Why I always keep a can of coconut milk in my refrigerator...
Coconut milk plays a huge roll in Paleo cooking.
Often you will see recipes that call for coconut cream from a can of coconut milk that has been refrigerated. This is the case in a lot of sweet Paleo dishes because coconut cream whips up very much like heavy whipping cream in traditional recipes. I use it in my cinnamon coconut whipped cream recipe. However, coconut cream can also be used in savory dishes. I have a recipe coming soon for a peppered creamy mushroom sauce that will be using coconut cream as well.
The reason I always keep a can of coconut milk in my refrigerator is simple...I don't want to have to wait on it when I'm ready to use it. Early in my Paleo cooking, I would plan ahead & put the can in the refrigerator for 24 hours in advance in order for the cream to separate from the water, however now I cook so much & so spontaneously I simply don't have time to wait on this process.
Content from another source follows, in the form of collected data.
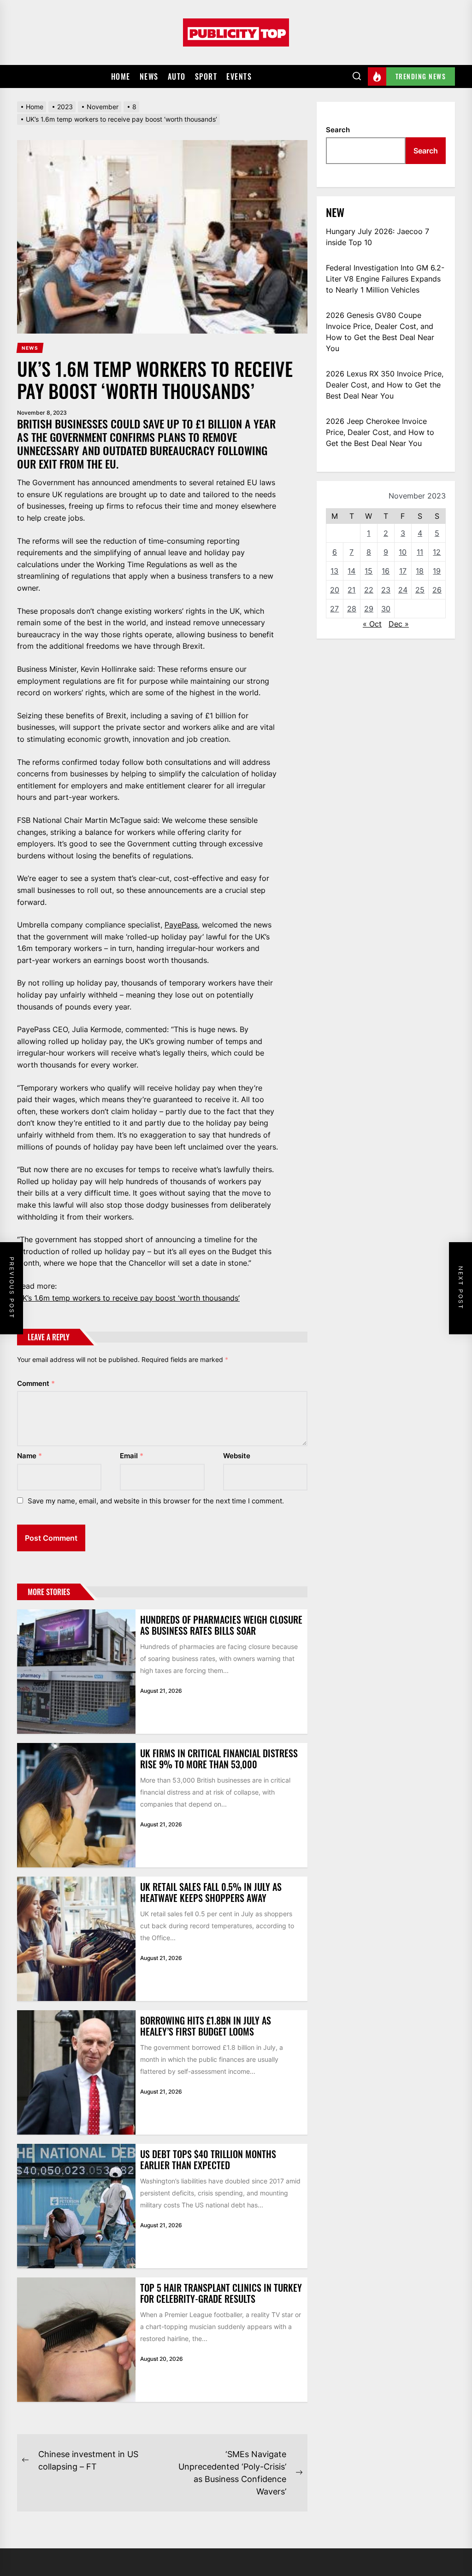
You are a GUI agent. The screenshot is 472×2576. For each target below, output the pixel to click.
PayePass (181, 924)
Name (29, 1455)
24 (402, 589)
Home (120, 76)
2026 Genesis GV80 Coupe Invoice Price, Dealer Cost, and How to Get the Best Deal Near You (380, 332)
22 (368, 589)
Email (131, 1455)
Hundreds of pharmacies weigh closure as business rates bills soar (221, 1625)
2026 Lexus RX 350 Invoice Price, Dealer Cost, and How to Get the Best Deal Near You (384, 384)
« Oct (372, 623)
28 (351, 608)
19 (437, 570)
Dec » (399, 623)
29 (368, 608)
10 (403, 552)
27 (334, 608)
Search (338, 129)
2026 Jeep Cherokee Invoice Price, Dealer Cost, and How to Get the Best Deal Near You (380, 432)
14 (351, 570)
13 (334, 570)
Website (236, 1455)
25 (420, 589)
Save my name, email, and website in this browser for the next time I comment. (156, 1500)
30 (385, 608)
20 (334, 589)
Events (239, 76)
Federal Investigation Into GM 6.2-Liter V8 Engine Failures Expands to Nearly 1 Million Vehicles (385, 278)
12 (437, 552)
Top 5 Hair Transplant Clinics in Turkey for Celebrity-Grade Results (221, 2293)
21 (351, 589)
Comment (36, 1383)
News (149, 76)
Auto (177, 76)
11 (420, 552)
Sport (206, 76)
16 (385, 570)
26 (437, 589)
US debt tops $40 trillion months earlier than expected (208, 2159)
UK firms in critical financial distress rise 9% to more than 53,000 (219, 1758)
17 (403, 570)
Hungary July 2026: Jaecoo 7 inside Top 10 (377, 237)
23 (385, 589)
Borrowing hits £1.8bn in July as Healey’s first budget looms (205, 2025)
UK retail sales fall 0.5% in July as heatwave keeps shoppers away (211, 1892)
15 (368, 570)
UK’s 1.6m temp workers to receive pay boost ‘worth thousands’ (128, 1298)
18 (420, 570)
I also realized, that while leaving a can of coconut milk in the refrigerator for 24 hours will do the trick, leaving it in there longer makes it a much simpler process to scoop out the cream & I am guaranteed that the cream will have separated. A can of refrigerated coconut milk will yield about 1 cup of coconut cream.
Just remember, the coconut milk must be full fat in order for this separation to work properly.